The Firo privacy coin’s Lelantus protocol has been reactivated following a hard fork on April 22. The hard fork took place on block 365544.
The protocol was disabled due to a number of suspicious transactions while the Firo team investigated. This was the second recent obstacle for the protocol, which also underwent a 51% attack earlier this year.
“In February, an unknown attacker utilized Firo’s Lelantus privacy protocol to forge fake proofs in an attempt to generate new coins, which led to abnormalities in the system,” said project steward Reuben Yap in an email. “The Firo team swiftly noticed this and used the emergency switch functionality to temporarily disable Lelantus until the situation could be resolved.”

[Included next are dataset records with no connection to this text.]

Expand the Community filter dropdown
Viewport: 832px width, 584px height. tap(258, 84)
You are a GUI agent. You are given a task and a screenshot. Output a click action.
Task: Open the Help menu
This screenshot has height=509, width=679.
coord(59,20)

According to Yap, Lelantus was audited before its deployment on the mainnet. However, while translating the math to code not everything was caught – even in the audited cryptographic library.

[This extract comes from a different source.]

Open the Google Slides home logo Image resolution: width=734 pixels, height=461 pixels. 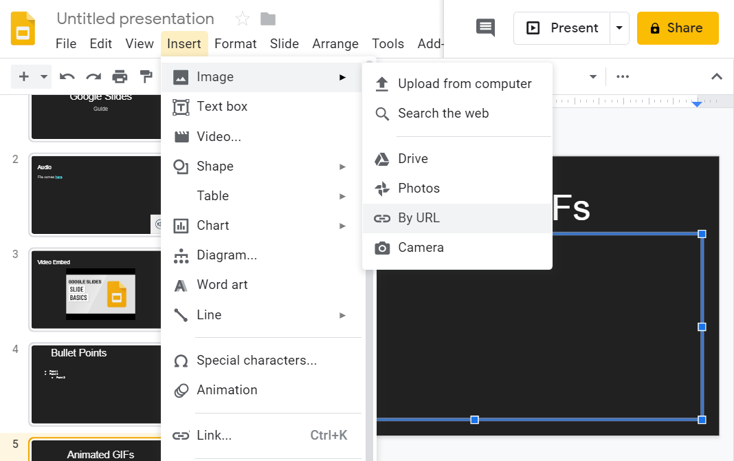pos(23,29)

Firo has since incorporated a variety of optimizations to harden the protocol.
How the attack occurred
In this case, the attacker forged a spend, but in order to make the transaction seem legit the person “time traveled” back a bit to set up the necessary events. Specifically, the attacker started constructing the first proof. Halfway through, the person stopped and made a different proof.

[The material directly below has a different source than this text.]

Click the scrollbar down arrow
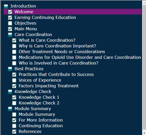The height and width of the screenshot is (135, 146). [x=144, y=133]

Upon completing the second proof, the attacker went back and edited the first proof, doing the necessary back-calculation to ensure the math would check out (balancing the serial numbers to fool the verifier) and both proofs would work together.
When executed properly, this sort of double-spend attack allows the nefarious actor to “duplicate” funds.
“If the audience sees you shuffle the deck first, it’s easier to think you did something wild and magical,” said Dr. Aaron Feickert, a former Monero Research Lab researcher, describing the attack. “This attack is like being allowed to examine the deck and order it in front of the audience. The trick doesn’t seem so magical anymore.”
Earlier this month, Feickert joined the Firo team under a full-time contract through Cypher Stack, a blockchain consultancy and digital utilities provider. In this role, he has helped Firo analyze the suspicious activity attack and implement fixes. He also recommended several of the optimizations Firo added, helped harden the protocol and provided design feedback for Lelantus version 2.
The Lelantus protocol was originally launched in mid-January. It introduced “on-by-default” privacy and prompts users to anonymize their funds with the goal of ensuring transactions sent by official Firo wallets stay private. Transparent transactions have to be explicitly selected. It also allows for partial redemptions of its native FIRO coin through its burn-and-redeem model.